------ Document segment

European Cup format for next season revealed


After various rumours of an imminent announcement last week, the details of how the European Cup will work next season have finally been released.


This was one of the key considerations for the new accord, with the English and French clubs particularly unhappy at having to qualify on merit whilst the PRO12 clubs could rest players and walk into the top flight Heineken Cup.

The new competition will consist of:

– Top 6 from Aviva Premiership
– Top 6 from Top 14
– Top 6 from Pro12
– 1 guest team from South Africa
– a Barbarians Invitational XV

“With a South African team on board, we can guarantee a larger global audience in order to deliver greater revenues for our product, which is the name of the game.”

“The inclusion of the Barbarians side will help provide a proving ground for International Barbarians selection, whilst helping to reconnect European Rugby fans with the spirit of rugby.” The press release continued, “we want the new European Cup to be full of colour and characters, and the ‘joie de vivre’ ethos of the Barbarians will help to bring the best entertainment to our screens.”

------------
------ Supplied data

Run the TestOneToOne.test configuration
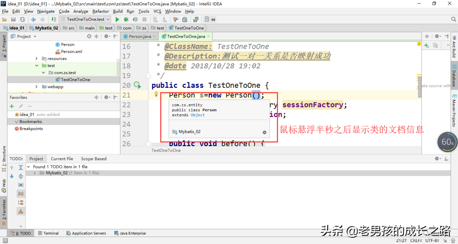click(117, 19)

------------

What the exercise asks:
Write the next part of the article on next season's European Cup format, picking up after its final sentence.

Result for this exercise:
Television rights

Another big sticking point was that the English clubs had already sold the rights that they didn’t yet own to BT Sport, whilst Sky Sports had paid the ERC for rights that no longer exist.

The two companies have agreed to share rights in the UK, and will have a choice of matches to cover: BT Sport will choose three matches first, but can only pick from games involving English clubs. Sky Sports can then choose three matches from the rest, and the other games will be divided equally.

“We’re happy to share the rights with BT Sport, because they can only choose from the English teams” said a spokesman for Sky Sports. “We’ll probably end up with the matches we would have chosen anyway.”

Division of revenue

Finally, the English and French clubs are now happy that the revenues are being divided fairly. Under the previous accord, the PRO12 teams would receive a larger share of the revenue, despite drawing smaller audiences and not even having to qualify.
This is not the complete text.